Monday, December 20, 2004

The Next Google?...No, Much Much Bigger...

I know it sounds like a cliché, “the next Microsoft” now “the next Google”, but I think when you combine the mobile PC (cell phone), with commerce and advertising, the “next Google” will come out of this combo, and it will be much, much bigger.


Go back 15 years and try to explain what the World Wide Web is and what it would encompass to an average Joe. In trying to explain this, envision trying to explain what the World Wide Web is or would be in15 yrs. Huh? Computers connected through the phone line to look at digital images (websites)? What am I going to do w/ that?

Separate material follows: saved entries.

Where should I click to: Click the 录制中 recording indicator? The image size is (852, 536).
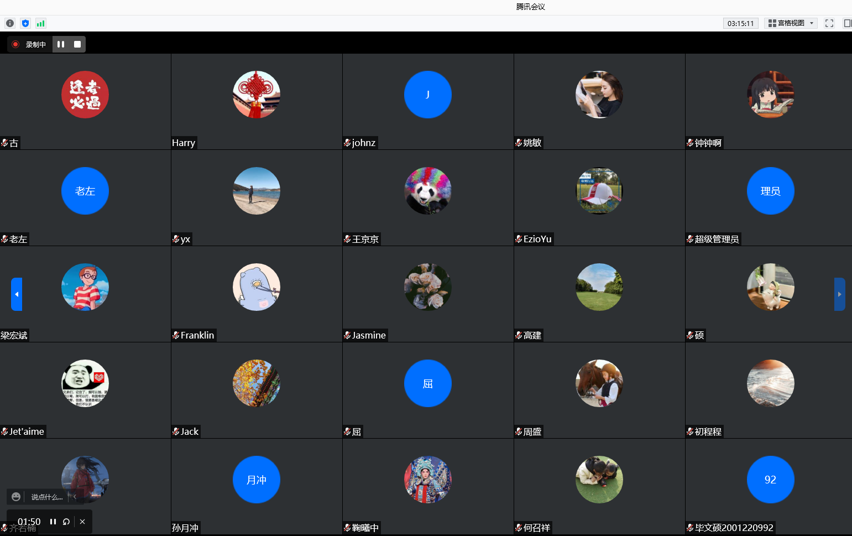[30, 44]
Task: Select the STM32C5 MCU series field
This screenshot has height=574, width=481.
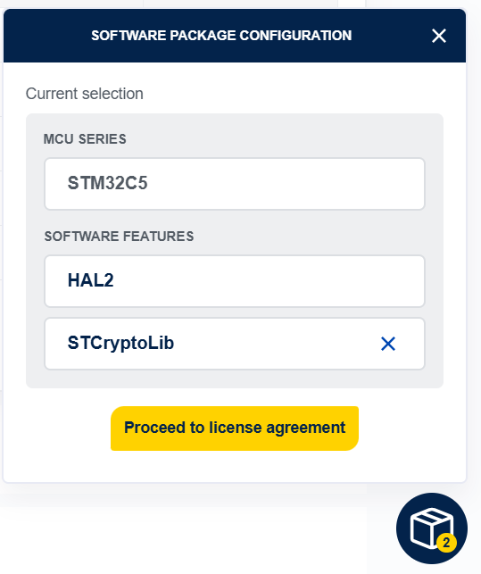Action: pos(235,184)
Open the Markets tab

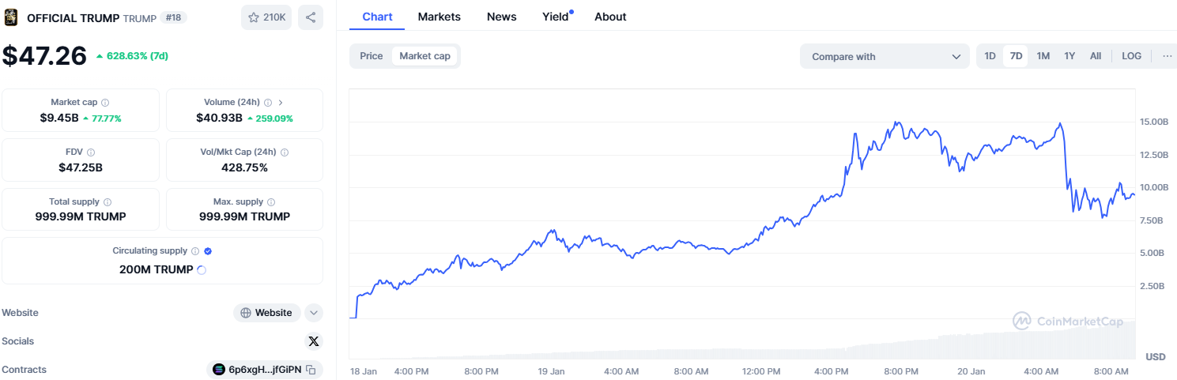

The pattern that emerged, porn, chatting , email and then commerce.
The WWW seemed so foreign back then and now we can’t imagine how we would ever live without it.

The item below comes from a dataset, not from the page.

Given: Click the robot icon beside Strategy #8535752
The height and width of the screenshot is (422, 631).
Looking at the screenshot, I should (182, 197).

Take the TV remote control. Years ago, we had to get up every time we wanted to change the channel. TV advertisers hated the remote, because we were no longer a captive audience to the 30 second ad.

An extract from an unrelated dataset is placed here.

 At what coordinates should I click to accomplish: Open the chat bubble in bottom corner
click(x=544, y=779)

Think about the cell phone, NOBODY can imagine living without the cell phone now.

With each one of these inventions it seems that information retrieval keeps getting faster and faster… and,now its going mobile.

Here’s the big opportunity.

How do you retrieve information when you’re not at your desk using Google? How will you buy items on Amazon when you aren’t at your desk?

Find the protocol that makes the cell phone as functional, if not more than the PC.

Find the platform that allows mobile purchasing and interactivity with the physical world.

There’s your next Google.

The next Google will be “that” platform that allows me to do the same things as my PC, only with my mobile phone.

What makes Ebay, Amazon, Yahoo and Google so successful? They are all portals catering to specific task on the web. What makes Google so successful? They are the best at enabling a user to search for anything and advertisers know that this is where the traffic is going. There are millions of different search queries performed everyday. This means there are millions of different websites advertisers can use.
Google is a portal that leads to endless sites for endless advertising. Every search request is different, and contains different keywords, which allows all advertisers to be able to advertise.

Advertisers can advertise w/ any of the smaller SE, but they choose to advertise where the traffic is. With TV it was an organized model. It’s a 30 second ad that’s placed in a slot of the half hour show. But now with millions of TV channels (the Internet), the model where to place advertising has become quite complex.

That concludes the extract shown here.